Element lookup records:
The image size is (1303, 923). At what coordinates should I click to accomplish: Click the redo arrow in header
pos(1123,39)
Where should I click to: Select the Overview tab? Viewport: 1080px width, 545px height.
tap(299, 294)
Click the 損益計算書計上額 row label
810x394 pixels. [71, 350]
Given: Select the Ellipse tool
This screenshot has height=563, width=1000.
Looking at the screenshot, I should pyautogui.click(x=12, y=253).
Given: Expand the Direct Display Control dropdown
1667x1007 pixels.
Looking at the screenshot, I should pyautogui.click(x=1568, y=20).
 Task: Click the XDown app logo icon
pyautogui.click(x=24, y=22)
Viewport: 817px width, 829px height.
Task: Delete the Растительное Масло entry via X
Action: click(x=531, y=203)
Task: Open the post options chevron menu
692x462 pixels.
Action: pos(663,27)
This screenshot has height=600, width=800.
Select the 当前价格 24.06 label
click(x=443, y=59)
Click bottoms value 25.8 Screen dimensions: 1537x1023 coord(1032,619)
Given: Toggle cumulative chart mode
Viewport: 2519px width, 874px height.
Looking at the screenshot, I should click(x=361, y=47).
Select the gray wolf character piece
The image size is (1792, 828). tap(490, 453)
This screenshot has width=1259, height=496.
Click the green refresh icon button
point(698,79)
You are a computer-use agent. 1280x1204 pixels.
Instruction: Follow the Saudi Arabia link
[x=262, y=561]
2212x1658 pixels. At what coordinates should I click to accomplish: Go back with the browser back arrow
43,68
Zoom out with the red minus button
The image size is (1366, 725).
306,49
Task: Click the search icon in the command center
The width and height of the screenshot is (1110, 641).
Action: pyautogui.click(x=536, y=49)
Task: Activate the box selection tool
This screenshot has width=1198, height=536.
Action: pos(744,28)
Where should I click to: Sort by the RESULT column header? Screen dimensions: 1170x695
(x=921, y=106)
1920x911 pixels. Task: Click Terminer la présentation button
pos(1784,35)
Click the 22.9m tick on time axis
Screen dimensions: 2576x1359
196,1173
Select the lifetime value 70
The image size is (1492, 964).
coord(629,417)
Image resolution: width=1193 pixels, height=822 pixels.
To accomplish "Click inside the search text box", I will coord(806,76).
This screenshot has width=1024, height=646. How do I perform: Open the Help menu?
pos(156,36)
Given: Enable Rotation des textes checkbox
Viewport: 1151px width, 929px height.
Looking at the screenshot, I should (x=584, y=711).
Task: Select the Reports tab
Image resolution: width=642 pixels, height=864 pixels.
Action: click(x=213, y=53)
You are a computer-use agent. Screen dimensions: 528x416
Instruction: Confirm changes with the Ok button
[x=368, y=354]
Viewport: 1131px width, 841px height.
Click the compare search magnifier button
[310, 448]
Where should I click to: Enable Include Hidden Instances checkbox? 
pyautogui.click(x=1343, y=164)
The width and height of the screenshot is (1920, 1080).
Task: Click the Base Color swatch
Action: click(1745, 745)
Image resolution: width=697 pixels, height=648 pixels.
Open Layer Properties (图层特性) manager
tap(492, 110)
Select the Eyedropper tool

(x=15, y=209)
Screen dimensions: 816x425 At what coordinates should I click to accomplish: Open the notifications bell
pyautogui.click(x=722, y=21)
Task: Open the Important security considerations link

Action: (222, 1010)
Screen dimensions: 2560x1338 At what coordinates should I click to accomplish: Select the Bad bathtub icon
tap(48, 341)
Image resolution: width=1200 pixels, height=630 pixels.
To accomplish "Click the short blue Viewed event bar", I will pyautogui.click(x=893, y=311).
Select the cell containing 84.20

TASK INSTRUCTIONS — Give back only the lines of the material from the line containing "Task: Click the search" through the line containing "will pyautogui.click(x=893, y=311).", with "checkbox" swapped for "check box" and nothing else changed.

EXERCISE OUTPUT —
Task: Click the search icon in the command center
The width and height of the screenshot is (1110, 641).
Action: pyautogui.click(x=536, y=49)
Task: Activate the box selection tool
This screenshot has width=1198, height=536.
Action: pos(744,28)
Where should I click to: Sort by the RESULT column header? Screen dimensions: 1170x695
(x=921, y=106)
1920x911 pixels. Task: Click Terminer la présentation button
pos(1784,35)
Click the 22.9m tick on time axis
Screen dimensions: 2576x1359
196,1173
Select the lifetime value 70
The image size is (1492, 964).
coord(629,417)
Image resolution: width=1193 pixels, height=822 pixels.
To accomplish "Click inside the search text box", I will coord(806,76).
This screenshot has width=1024, height=646. How do I perform: Open the Help menu?
pos(156,36)
Given: Enable Rotation des textes check box
Viewport: 1151px width, 929px height.
Looking at the screenshot, I should (x=584, y=711).
Task: Select the Reports tab
Image resolution: width=642 pixels, height=864 pixels.
Action: click(x=213, y=53)
You are a computer-use agent. Screen dimensions: 528x416
Instruction: Confirm changes with the Ok button
[x=368, y=354]
Viewport: 1131px width, 841px height.
Click the compare search magnifier button
[310, 448]
Where should I click to: Enable Include Hidden Instances check box? 
pyautogui.click(x=1343, y=164)
The width and height of the screenshot is (1920, 1080).
Task: Click the Base Color swatch
Action: click(1745, 745)
Image resolution: width=697 pixels, height=648 pixels.
Open Layer Properties (图层特性) manager
tap(492, 110)
Select the Eyedropper tool

(x=15, y=209)
Screen dimensions: 816x425 At what coordinates should I click to accomplish: Open the notifications bell
pyautogui.click(x=722, y=21)
Task: Open the Important security considerations link

Action: (222, 1010)
Screen dimensions: 2560x1338 At what coordinates should I click to accomplish: Select the Bad bathtub icon
tap(48, 341)
Image resolution: width=1200 pixels, height=630 pixels.
To accomplish "Click the short blue Viewed event bar", I will pyautogui.click(x=893, y=311).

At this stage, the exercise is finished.